:: Selection ::
== == ==

[Cyan]<Cedar6.0>Real>RealFnsImpl.mesa!5

RealFnsImpl.mesa

Stewart on August 27, 1982 1:07 pm

Paul Rovner on May 4, 1983 10:13 am

Levin, August 8, 1983 4:39 pm

Plass, October 24, 1984 4:26:48 pm PDT

Russ Atkinson (RRA), May 29, 1985 1:16:23 am PDT

DIRECTORY

Ieee USING [CVExtended, ExponentBias, SingleReal, Unpack],

Real USING [Extended, Fix, FixC, FixI, RealError, RealException],

RealFns;

RealFnsImpl: CEDAR PROGRAM IMPORTS Ieee, Real EXPORTS RealFns = BEGIN

NOTE: The compiler is bloody incompetent about floating point! In particular, it cannot deal with constant folding. Therefore, various constants are given as variables to avoid excess computation. Please make these revert to constants when the compiler gets smarter. (RRA)

Some useful constants

Ln2: REAL = 0.693147181;

LogBase2ofE: REAL ← 1/Ln2;

smallnumber: REAL = 0.00000000005;

PI: REAL = 3.14159265;

twoPI: REAL ← PI*2;

PI3ovr2: REAL ← 3*PI/2;

PIovr2: REAL = 1.570796327;

PI3ovr8: REAL = 1.1780972;

PIovr4: REAL = .785398163;

PIovr8: REAL = .392699;

radiansPerDegree: REAL ← PI/180;

degreesPerRadian: REAL ← 180/PI;

rec2pi: REAL ← 1.0/twoPI;

rec360: REAL ← 1.0/360.0;

fourOverPI: REAL ← 4.0/PI;

Exp: PUBLIC PROC [x: REAL] RETURNS [REAL] = {

compute e^x using continued fractions

ACM Algorithm 229, Morelock, James C., "Elementary functions by continued fractions"

r, f: REAL;

k: INTEGER;

fl: Ieee.SingleReal ← LOOPHOLE[1.0, Ieee.SingleReal];

To keep the error small near 0.0, use this Taylor's series

SELECT ABS[x] FROM

< 3e-4 => RETURN [1+x];

< 3e-3 => RETURN [1+x+x*x*0.5];

ENDCASE;

x ← x*LogBase2ofE; --exponent of 2 (instead of e)

IF x < -Ieee.ExponentBias THEN RETURN [0.0];

IF x > Ieee.ExponentBias THEN ERROR Real.RealError[];

k ← Real.FixI[x]; --integer part

x ← x - k; --fractional part

x ← x*Ln2; --now result = 2^k * exp(x) and 0<=x<Ln2

r ← x*x;

{

Expand the continued fraction loop a few times

LoopCount: NAT = 3;

f ← 4*LoopCount + 2;

f ← (4*(LoopCount-0) - 2) + r/f;

f ← (4*(LoopCount-1) - 2) + r/f;

f ← (4*(LoopCount-2) - 2) + r/f;

Note, if LoopCount > 3, then use the following comments

f ← (4*(LoopCount-3) - 2) + r/f;

f ← (4*(LoopCount-4) - 2) + r/f;

};

unscaled result is (f+x)/(f-x)

== == ==

:: Dataset rows ::
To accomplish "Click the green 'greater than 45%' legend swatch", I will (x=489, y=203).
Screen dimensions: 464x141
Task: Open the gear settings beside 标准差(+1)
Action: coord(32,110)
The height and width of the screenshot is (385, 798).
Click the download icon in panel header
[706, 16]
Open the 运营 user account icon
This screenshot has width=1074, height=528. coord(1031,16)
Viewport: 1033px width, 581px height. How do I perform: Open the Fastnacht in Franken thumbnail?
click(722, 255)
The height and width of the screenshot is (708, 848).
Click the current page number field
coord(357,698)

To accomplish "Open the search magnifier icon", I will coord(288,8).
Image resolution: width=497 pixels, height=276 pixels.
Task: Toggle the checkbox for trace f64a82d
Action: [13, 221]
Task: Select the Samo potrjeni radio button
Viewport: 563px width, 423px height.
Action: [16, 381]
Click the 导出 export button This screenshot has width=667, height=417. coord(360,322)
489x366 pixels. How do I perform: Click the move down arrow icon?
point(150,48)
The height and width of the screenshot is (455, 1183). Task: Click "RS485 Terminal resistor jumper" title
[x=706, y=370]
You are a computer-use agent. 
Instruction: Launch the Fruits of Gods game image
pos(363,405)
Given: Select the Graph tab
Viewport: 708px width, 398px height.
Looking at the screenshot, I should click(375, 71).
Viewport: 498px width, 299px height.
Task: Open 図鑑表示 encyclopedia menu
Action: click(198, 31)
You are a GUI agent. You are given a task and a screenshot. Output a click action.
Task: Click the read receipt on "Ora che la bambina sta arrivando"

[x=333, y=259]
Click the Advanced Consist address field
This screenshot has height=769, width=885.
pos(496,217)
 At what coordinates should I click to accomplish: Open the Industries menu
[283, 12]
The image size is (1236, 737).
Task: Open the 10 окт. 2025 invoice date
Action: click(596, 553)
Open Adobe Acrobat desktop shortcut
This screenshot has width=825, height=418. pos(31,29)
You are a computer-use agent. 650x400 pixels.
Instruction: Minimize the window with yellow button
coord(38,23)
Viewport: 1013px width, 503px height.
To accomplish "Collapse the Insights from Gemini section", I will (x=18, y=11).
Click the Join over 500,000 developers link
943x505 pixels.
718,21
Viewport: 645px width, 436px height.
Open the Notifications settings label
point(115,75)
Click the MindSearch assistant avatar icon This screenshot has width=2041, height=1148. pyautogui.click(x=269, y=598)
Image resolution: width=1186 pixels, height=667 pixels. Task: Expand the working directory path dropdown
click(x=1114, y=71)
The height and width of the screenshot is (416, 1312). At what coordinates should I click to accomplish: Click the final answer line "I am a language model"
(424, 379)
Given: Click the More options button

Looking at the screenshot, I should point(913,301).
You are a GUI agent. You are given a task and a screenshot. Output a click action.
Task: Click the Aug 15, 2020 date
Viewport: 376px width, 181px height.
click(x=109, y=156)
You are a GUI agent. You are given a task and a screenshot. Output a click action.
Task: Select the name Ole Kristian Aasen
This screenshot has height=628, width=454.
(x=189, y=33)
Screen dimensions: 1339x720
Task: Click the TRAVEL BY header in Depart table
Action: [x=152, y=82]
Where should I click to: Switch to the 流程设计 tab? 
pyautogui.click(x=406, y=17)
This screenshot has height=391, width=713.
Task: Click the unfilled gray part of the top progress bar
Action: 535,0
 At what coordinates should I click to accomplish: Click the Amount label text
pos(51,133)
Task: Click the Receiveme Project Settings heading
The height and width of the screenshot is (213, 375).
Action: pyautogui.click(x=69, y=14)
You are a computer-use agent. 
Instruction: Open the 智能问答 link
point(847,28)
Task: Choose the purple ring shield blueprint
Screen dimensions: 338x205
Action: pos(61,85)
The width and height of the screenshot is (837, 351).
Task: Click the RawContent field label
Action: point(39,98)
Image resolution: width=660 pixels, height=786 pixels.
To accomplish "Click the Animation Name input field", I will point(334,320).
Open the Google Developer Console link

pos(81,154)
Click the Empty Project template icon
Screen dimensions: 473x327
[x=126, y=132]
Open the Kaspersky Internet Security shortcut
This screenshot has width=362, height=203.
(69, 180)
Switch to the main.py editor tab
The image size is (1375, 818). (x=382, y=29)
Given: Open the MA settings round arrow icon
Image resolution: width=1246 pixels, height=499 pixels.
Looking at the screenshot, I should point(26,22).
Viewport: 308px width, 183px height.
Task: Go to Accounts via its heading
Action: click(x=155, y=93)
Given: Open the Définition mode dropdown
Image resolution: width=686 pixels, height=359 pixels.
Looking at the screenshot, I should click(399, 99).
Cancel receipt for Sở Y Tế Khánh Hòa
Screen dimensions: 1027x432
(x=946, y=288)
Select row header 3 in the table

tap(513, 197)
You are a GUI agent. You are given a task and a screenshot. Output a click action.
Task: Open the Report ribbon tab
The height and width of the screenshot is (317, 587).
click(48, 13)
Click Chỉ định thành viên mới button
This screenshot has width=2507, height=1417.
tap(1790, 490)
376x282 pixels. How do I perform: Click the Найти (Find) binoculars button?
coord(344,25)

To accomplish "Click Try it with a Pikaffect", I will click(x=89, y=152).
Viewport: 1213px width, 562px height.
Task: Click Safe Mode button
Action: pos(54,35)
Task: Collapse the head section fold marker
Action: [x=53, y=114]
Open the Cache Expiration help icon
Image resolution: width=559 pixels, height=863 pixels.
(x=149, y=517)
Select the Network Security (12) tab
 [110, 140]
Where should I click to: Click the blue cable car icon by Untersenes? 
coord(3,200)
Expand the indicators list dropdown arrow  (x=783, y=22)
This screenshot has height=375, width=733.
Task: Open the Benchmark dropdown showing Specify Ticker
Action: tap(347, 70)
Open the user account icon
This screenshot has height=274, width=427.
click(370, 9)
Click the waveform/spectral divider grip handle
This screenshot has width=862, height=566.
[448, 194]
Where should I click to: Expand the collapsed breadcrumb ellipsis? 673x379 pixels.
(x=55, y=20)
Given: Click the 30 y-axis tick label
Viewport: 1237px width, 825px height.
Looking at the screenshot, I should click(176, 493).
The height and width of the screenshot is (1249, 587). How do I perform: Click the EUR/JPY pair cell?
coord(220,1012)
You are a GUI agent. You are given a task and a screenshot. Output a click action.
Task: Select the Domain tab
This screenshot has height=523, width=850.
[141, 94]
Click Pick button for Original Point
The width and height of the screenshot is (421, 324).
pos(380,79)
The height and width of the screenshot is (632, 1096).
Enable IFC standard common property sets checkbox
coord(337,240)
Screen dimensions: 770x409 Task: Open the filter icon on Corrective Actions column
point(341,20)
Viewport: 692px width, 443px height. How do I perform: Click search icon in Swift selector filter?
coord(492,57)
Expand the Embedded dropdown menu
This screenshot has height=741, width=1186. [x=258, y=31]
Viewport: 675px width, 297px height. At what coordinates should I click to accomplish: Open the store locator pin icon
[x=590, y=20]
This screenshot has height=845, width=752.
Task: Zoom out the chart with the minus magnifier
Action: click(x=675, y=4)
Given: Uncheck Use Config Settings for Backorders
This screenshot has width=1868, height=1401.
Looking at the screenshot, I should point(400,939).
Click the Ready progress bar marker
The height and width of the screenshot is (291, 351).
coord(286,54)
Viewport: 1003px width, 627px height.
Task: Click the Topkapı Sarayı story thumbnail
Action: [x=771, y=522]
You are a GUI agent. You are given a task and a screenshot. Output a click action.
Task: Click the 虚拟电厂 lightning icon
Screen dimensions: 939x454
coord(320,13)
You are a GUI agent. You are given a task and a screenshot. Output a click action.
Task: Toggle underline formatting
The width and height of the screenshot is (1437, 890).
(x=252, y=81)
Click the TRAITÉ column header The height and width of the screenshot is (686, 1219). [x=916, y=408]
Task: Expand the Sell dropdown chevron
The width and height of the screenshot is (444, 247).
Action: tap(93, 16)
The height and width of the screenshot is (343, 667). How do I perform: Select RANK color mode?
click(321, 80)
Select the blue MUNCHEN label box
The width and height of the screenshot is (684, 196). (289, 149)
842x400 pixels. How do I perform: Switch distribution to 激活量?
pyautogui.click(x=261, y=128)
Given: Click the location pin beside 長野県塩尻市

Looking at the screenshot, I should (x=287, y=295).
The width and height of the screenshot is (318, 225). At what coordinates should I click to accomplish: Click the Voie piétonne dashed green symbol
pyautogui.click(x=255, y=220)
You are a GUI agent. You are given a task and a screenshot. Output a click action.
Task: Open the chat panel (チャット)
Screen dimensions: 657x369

== == ==

:: Directions for this task ::
Answer these about the RealFnsImpl.mesa file:
(a) What value is assigned to Ln2?
(b) Which ACM algorithm number does the Exp procedure cite?
(c) What does Exp return when x is less than -Ieee.ExponentBias?
The listing comes from a separate source.

:: Written response ::
(a) 0.693147181
(b) 229
(c) 0.0